— START OF Extract to read —

THEATER: Odd & Twisted

The (Female) Odd Couple and Twisted Tennessee riff on Simon/Williams classics

Steve Bornfeld

A pox on PC-ism.


In Neil Simon's estrogenized Odd Couple, the male, Manhattanite poker players morph into female Trivial Pursuers. Fine. Even dandy. But they don't smoke. Not one deep, lung-destroying drag. What's the marvelous Madison Mess without nicotine stains and cigar stench?


The deft zinger, "Do me a favor, smoke toward New Jersey"? Extinguished. As is much of the tartness of Simon's original, riotous classic.


Was this gender-upender that transsexualizes Oscar and Felix into Olive and Florence secretly rewritten by NYC's No-Puff Daddy mayor, Michael Bloomberg? Hell, why not plunk them down in LA, where the poker/Pursuit pals, rather than choosing between Oscar/Olive's "green sandwiches and brown sandwiches" ("either very new cheese or very old meat"), could snack on leftover sushi?


While Simon, via an undisciplined Theatre in the Valley production, riffs on his own work by reinterpreting it, across town at Las Vegas Little Theatre, playwright Christopher Durang flat-out goofs on Tennessee Williams' Southern-fried heartache in Twisted Tennessee, a spotty but funny double-dip of parody one-acts. The late-night Insomniac Project entry is staged as a comic tonic mere minutes after audiences ride the sobering Streetcar Named Desire.

— END OF Extract to read —
— START OF Data extract —

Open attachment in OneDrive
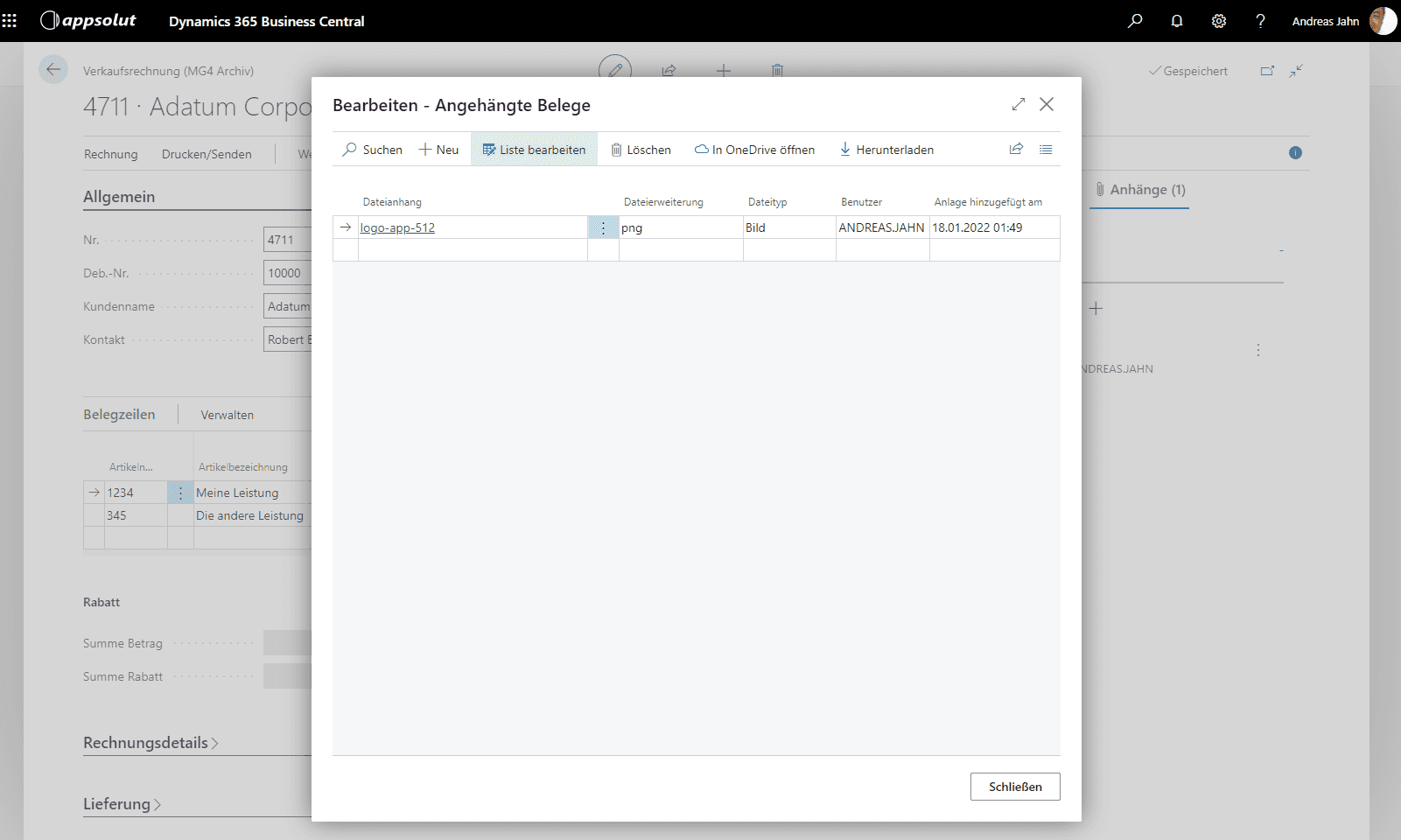This screenshot has width=1401, height=840. click(754, 150)
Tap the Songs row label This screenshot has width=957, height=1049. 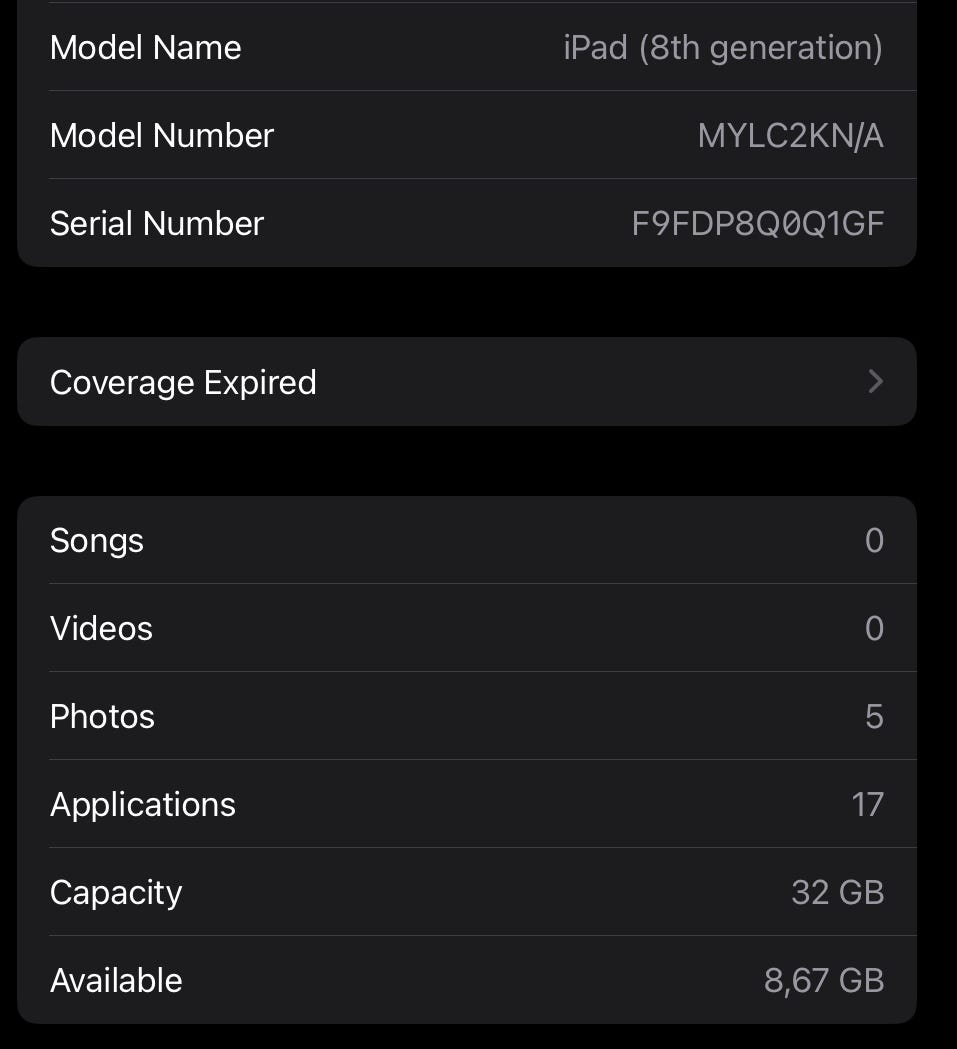click(x=97, y=540)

— END OF Data extract —

▶ **Problem statement**: Reproduce everything in the theater review from "Steve Bornfeld" down to "on leftover sushi?", word for word.

▶ **Result of this exercise**:
Steve Bornfeld

A pox on PC-ism.


In Neil Simon's estrogenized Odd Couple, the male, Manhattanite poker players morph into female Trivial Pursuers. Fine. Even dandy. But they don't smoke. Not one deep, lung-destroying drag. What's the marvelous Madison Mess without nicotine stains and cigar stench?


The deft zinger, "Do me a favor, smoke toward New Jersey"? Extinguished. As is much of the tartness of Simon's original, riotous classic.


Was this gender-upender that transsexualizes Oscar and Felix into Olive and Florence secretly rewritten by NYC's No-Puff Daddy mayor, Michael Bloomberg? Hell, why not plunk them down in LA, where the poker/Pursuit pals, rather than choosing between Oscar/Olive's "green sandwiches and brown sandwiches" ("either very new cheese or very old meat"), could snack on leftover sushi?